You never know what you are going to get when you walk into Bickford. It always has the potential to surprise. Often the surprises are not good ones. It can be Dad hollering, “OH, NO!” as you walk in the door because you are not the one who will give him his bath. It could be Mom in need of personal care or room freshening (again). It could any number of usual things such as Mom having no clean pants in her closet, or Dad is out of Pepprigde Farm Jewish Seeded Rye Bread, or Mom’s almost out of Kellog’s Raisin Bran Crunch, or Coco is out of Science Diet or the bird feeders are empty or I just missed Mom because she’s out with Fonda for her biweekly coffee run (Kristi, it’s EVERY Tuesday and Thursday at 10 am) or Dad has to get to chair exercise RIGHT NOW or…well, you get the idea.
Today had similar possibilities. Dad was in the dining room finishing his mid-morning hot chocolate break. He saw us (Doug and me) and we walked down to his room for the usual “shriek” fest that conversation with Dad has become. It is so hard to communicate with him that it is despairing at times. We started out with the weather, small current events and the fact that Dad spends more time in the moment than he ever has in his life (a good surprise). It’s best when we can talk about experiences from Dad’s past because he does most of the talking, limiting my need to shout slowly and enunciate clearly. Today we got to talking about a common experience; a trip to Seattle, WA, that he, Mom, my sister Anne and I went on when I was a teenager. I have fond memories of that trip. It was beautiful there, great weather. We played on a Mount Rainier glacier and threw snowballs in the middle of August, criss-crossed Puget Sound in a ferry, travelled to the Pacific coast and then took a car ferry to Vancouver Island that was briefly and magically accompanied by killer whales. We toured a traditional British garden at night and there was a huge fountain that hypnotized me (I almost got lost!). All produced good warm feelings in both of us.
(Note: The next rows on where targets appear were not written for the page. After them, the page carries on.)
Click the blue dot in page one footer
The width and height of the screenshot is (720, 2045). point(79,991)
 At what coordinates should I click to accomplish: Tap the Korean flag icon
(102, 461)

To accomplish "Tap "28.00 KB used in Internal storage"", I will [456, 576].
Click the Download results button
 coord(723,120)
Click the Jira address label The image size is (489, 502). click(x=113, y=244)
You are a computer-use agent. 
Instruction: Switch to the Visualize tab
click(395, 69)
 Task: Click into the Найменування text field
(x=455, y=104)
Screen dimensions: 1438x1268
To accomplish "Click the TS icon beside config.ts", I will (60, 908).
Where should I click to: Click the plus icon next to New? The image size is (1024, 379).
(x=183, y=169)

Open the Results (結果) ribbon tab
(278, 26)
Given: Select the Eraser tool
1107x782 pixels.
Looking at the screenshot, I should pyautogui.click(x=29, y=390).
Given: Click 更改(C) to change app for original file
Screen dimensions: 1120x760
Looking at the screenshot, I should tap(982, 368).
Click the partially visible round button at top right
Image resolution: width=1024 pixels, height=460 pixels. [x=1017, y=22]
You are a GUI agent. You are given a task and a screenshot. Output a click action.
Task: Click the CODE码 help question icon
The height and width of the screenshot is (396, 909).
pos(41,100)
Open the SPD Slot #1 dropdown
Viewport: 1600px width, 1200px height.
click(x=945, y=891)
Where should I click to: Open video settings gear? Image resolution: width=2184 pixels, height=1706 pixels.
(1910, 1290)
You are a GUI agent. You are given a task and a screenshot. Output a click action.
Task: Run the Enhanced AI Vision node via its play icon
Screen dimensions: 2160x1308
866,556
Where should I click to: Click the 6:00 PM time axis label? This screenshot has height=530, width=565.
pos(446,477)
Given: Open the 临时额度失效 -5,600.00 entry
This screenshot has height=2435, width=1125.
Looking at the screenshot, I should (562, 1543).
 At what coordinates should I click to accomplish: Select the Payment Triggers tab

Then I found out the “rest of the story.” Apparently there was a four day weekend coming up for Dad. Mom(!) suggested the trip on the spur of the moment as Dad had recently expressed the desire to visit the Northwest. Dad cobbled together the trip and off we went. He also said we were lucky to get accommodations in Vancouver. That explained why we shared a weird suite at that hotel.
Another clue to the spontaneity of the trip was Mom looking at the AAA guide book for things to do as we rode along in the rental car. She read off a list of possibilities and then said, “Well, we’ll just have to pick and choose, pick and choose.” Then she moved on to Spoonerisms with, “Chick and poose, chick and poose, chick and poose.” Anne and I started to snicker in the backseat. It didn’t take long for us to reach LOL. She didn’t hear “chicken poohs” until the fourth or fifth repetition. (I never have outgrown bathroom humor.)
I will treasure the shared memories and remember that you never know what you are going to get when you walk into Bickford.